▶ **WHAT IS REQUIRED**:
When you have gone through the records, report how many lines include "computer", giving the number and nothing more.
── EXCERPTED DATA ──
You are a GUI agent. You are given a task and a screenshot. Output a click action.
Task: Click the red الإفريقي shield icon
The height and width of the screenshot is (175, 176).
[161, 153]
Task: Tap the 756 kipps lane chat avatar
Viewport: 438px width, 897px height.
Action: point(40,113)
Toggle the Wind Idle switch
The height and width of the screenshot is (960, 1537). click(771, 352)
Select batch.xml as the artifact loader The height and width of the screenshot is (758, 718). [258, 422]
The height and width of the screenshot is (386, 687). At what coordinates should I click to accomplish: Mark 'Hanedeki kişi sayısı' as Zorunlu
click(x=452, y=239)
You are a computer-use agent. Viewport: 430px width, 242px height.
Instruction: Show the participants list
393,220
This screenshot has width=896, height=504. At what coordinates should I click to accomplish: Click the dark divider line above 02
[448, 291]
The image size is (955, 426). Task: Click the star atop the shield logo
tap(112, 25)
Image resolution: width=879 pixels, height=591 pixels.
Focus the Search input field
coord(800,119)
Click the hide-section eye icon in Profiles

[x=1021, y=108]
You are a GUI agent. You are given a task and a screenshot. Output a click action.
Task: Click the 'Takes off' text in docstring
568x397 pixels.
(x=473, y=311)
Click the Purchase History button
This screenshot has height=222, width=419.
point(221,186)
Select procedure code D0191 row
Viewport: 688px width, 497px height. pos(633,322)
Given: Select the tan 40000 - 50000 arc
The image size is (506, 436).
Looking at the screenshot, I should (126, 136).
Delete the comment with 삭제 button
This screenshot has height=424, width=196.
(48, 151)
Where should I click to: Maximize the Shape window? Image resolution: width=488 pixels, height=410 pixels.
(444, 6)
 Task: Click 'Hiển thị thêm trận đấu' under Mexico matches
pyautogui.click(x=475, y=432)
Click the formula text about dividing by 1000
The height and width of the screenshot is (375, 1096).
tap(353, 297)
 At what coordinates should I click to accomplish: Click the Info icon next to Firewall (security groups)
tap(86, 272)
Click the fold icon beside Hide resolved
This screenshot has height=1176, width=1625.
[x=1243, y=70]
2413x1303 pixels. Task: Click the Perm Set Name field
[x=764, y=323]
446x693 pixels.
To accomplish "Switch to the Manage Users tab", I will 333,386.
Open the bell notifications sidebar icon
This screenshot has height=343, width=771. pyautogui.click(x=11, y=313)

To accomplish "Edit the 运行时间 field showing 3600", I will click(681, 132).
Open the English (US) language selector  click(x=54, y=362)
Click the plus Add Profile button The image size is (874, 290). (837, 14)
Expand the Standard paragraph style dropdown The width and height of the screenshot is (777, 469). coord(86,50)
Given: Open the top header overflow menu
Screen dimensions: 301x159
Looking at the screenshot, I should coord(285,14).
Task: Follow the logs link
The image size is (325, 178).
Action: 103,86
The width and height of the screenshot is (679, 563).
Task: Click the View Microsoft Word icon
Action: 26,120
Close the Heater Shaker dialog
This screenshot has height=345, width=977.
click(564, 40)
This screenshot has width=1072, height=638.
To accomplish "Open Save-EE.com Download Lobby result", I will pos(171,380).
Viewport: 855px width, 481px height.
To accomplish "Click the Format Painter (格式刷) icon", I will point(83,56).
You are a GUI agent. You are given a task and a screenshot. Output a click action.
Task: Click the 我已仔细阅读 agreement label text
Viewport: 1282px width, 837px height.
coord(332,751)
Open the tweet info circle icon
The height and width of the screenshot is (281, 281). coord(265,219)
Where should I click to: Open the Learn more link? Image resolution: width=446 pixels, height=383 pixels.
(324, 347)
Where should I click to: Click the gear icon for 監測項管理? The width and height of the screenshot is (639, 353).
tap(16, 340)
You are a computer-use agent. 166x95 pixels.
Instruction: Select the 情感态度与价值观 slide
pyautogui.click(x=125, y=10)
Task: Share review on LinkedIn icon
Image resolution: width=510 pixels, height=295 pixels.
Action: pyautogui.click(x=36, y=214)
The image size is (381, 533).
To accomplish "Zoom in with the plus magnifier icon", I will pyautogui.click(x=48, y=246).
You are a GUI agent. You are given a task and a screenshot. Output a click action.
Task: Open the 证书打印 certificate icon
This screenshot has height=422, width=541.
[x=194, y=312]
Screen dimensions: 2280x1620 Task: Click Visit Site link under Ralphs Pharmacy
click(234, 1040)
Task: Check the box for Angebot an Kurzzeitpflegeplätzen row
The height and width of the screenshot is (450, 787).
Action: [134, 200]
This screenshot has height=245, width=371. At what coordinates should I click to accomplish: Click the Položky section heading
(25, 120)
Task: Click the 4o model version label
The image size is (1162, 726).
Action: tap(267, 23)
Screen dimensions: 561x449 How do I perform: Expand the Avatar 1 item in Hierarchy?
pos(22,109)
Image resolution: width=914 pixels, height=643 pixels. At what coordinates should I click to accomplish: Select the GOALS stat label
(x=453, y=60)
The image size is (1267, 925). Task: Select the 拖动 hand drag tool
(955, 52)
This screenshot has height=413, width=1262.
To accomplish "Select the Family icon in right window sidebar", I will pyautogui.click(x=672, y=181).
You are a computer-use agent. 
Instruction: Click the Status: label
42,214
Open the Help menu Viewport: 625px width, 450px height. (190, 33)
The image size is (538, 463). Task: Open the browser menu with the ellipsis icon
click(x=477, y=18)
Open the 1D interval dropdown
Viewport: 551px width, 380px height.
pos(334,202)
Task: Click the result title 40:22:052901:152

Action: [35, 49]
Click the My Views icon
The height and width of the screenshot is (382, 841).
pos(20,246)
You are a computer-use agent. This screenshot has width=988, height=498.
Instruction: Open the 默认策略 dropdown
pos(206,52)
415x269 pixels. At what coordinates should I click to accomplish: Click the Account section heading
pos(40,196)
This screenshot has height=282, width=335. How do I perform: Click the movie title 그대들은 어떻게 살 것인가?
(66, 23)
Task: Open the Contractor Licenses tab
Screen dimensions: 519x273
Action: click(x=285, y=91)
───
▶ **ANSWER SPACE**:
4